A prospective study in New Zealand has supported the potential application of Theia – an artificial intelligence (AI) diabetes retinopathy screening tool – as a clinical decision-making assistant when screening for diabetic retinopathy and maculopathy.
Theia was developed in New Zealand by Toku Eyes in partnership with the Auckland and Counties Manukau District Health Boards (DHB). It has been trained and tested locally, is clinic/clinician/camera agnostic, gender/age/ethnicity unbiased, and provides retinopathy and maculopathy grading to the New Zealand Ministry of Health requirements.
Theia successfully graded all images obtained during the study and identified every patient with ‘more than mild’ or ‘sight threatening’ disease
Published in Nature, the aim of this study was to establish the efficacy of Theia in a real-world prospective setting, regardless of the type of fundus camera being used, or the location of the screening centre.
To validate the screening tool, 900 patients attending an appointment as part of the New Zealand Diabetic Eye Screening Programme, were recruited from either an urban large eye hospital, or a semi-rural optometrist led screening provider.

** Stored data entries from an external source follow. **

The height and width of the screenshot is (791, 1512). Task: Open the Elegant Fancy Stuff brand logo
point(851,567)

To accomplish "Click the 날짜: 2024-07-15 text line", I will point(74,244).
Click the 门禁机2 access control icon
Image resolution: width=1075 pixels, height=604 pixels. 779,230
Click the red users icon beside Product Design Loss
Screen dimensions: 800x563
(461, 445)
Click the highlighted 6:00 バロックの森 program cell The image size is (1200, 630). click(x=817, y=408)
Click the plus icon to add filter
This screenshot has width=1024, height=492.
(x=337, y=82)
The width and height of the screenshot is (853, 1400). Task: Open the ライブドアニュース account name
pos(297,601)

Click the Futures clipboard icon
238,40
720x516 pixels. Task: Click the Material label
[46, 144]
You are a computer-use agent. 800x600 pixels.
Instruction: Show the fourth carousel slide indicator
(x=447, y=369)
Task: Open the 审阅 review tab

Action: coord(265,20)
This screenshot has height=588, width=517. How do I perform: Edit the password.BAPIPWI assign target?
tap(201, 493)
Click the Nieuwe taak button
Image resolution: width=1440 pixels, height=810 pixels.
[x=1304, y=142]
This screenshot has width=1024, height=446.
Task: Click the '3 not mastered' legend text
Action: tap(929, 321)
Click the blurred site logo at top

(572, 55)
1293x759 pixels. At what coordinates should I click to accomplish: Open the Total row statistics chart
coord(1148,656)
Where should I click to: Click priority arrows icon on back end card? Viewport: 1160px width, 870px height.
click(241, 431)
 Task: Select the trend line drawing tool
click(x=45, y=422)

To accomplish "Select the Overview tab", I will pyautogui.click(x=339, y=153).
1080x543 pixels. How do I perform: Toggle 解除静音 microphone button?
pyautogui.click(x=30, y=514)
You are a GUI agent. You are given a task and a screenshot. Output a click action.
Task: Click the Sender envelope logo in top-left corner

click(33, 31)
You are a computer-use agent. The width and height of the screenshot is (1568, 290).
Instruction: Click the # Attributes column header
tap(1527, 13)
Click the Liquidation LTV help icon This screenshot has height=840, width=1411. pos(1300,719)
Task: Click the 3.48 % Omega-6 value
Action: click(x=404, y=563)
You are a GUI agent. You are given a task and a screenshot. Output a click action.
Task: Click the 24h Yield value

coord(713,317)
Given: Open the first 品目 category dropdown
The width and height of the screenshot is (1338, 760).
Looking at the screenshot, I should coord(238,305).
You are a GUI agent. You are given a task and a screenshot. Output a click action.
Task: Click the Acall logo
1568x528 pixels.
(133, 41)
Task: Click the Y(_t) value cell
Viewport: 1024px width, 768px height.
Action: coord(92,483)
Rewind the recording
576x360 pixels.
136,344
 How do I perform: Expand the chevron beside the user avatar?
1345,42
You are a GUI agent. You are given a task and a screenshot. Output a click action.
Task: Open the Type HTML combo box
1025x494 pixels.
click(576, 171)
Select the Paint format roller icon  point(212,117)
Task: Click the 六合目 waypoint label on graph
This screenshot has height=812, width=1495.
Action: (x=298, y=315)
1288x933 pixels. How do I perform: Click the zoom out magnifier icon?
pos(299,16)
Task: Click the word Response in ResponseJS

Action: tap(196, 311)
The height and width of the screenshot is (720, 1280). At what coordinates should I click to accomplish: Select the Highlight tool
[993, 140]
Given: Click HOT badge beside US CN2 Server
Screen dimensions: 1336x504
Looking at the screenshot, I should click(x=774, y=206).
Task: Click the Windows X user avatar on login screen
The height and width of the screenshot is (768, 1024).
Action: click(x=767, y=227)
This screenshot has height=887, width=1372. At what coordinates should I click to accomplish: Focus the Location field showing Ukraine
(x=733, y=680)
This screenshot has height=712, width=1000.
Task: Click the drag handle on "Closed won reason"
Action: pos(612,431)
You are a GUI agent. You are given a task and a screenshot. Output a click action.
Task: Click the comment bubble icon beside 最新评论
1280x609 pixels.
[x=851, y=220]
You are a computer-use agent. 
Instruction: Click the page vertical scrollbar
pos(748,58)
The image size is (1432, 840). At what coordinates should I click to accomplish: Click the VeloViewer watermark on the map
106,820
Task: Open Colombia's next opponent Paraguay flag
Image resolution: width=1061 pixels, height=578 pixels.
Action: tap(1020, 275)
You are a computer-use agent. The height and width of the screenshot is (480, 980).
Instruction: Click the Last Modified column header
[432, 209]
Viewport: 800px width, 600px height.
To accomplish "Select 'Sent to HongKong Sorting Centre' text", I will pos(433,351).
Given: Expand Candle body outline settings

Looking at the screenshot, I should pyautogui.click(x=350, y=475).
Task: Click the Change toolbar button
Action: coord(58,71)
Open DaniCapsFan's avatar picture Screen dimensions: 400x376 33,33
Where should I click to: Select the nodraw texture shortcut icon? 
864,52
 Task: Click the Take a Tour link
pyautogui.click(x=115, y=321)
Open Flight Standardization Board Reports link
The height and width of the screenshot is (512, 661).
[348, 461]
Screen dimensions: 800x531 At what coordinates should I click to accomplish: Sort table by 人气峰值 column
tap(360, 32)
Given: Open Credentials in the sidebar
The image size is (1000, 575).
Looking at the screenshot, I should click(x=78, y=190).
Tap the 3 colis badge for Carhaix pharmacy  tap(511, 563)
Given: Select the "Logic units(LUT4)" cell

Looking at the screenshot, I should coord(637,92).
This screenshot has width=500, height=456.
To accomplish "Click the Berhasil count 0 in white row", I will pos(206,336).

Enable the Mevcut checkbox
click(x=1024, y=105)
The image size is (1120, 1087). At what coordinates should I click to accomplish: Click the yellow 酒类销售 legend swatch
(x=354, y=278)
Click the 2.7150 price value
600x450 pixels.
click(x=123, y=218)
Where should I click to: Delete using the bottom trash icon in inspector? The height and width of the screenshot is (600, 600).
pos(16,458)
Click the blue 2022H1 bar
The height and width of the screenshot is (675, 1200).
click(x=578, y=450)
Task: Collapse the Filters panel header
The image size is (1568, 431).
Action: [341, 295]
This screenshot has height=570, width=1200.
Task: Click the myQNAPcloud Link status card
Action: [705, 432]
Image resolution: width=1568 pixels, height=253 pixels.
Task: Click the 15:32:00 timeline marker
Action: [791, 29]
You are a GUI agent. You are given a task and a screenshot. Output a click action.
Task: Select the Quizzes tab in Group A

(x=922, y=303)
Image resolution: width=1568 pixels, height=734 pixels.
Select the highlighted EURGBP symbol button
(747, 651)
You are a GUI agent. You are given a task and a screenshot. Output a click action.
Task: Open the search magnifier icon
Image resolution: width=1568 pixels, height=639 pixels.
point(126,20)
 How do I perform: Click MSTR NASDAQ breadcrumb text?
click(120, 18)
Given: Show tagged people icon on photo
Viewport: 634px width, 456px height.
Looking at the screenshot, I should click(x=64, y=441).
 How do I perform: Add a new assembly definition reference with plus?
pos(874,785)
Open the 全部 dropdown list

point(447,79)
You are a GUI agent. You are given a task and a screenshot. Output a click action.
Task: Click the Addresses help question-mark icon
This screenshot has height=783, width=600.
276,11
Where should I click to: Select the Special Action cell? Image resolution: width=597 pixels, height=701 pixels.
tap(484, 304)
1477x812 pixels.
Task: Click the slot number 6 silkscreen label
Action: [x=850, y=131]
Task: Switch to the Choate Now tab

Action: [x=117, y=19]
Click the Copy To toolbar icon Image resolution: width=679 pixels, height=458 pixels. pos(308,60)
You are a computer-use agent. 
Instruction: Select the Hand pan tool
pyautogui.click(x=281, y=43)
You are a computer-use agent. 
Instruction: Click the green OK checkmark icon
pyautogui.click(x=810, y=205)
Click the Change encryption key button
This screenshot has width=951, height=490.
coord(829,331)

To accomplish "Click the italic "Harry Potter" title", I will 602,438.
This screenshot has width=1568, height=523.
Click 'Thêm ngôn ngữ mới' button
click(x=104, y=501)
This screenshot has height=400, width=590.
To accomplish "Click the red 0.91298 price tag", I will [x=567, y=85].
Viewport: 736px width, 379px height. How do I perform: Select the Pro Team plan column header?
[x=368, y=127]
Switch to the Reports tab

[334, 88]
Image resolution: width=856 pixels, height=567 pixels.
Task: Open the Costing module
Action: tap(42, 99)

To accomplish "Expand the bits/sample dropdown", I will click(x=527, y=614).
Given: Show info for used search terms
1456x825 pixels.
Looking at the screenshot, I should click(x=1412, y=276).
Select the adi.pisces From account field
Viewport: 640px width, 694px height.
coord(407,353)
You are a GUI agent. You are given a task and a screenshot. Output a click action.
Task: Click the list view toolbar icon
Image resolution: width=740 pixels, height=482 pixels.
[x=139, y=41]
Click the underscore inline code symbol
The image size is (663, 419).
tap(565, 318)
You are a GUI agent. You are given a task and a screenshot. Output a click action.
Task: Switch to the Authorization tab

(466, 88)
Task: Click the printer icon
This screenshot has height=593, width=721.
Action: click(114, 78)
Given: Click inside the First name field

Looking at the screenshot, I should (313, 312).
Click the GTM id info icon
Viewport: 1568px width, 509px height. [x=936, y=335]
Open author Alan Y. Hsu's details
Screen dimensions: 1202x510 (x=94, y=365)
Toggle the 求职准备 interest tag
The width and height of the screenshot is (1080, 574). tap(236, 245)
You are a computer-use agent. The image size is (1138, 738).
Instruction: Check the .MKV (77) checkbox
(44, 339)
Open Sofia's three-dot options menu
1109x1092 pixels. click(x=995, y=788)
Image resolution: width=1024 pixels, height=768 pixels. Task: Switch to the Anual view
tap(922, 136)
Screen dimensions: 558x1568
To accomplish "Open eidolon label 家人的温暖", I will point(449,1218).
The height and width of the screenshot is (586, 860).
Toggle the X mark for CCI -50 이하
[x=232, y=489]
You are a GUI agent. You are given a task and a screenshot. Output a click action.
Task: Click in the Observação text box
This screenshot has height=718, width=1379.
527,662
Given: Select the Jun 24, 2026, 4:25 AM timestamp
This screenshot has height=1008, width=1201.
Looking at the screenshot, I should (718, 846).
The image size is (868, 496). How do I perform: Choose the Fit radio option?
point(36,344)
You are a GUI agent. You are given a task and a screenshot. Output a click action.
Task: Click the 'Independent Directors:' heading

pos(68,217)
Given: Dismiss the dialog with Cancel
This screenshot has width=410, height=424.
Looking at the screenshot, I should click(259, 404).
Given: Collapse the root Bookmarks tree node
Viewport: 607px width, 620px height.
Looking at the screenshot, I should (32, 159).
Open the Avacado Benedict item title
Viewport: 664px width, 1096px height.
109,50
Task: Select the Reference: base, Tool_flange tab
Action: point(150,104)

Their de-identified images were independently graded by three senior specialists, and final results were aggregated using the New Zealand grading scheme. Findings were then converted to referable/non-referable and healthy/mild/more than mild/sight threatening categories.
The authors reported that Theia successfully graded all images obtained during the study and identified every patient with ‘more than mild’ or ‘sight threatening’ disease.
When they compared the adjudicated images from the specialist grading team, ‘ground truth’, with the grading by the AI platform in detecting ‘sight threatening’ disease, they reported that “at the patient level Theia achieved 100% imageability, 100% [98.49–100.00%] sensitivity and [97.02–99.16%] specificity, and negative predictive value of 100%. The level of agreement between the clinicians and the aggregated results was (k value: 0.9881, 0.9557, and 0.9175), and the level of agreement between Theia and the aggregated labels was (k value: 0.9515).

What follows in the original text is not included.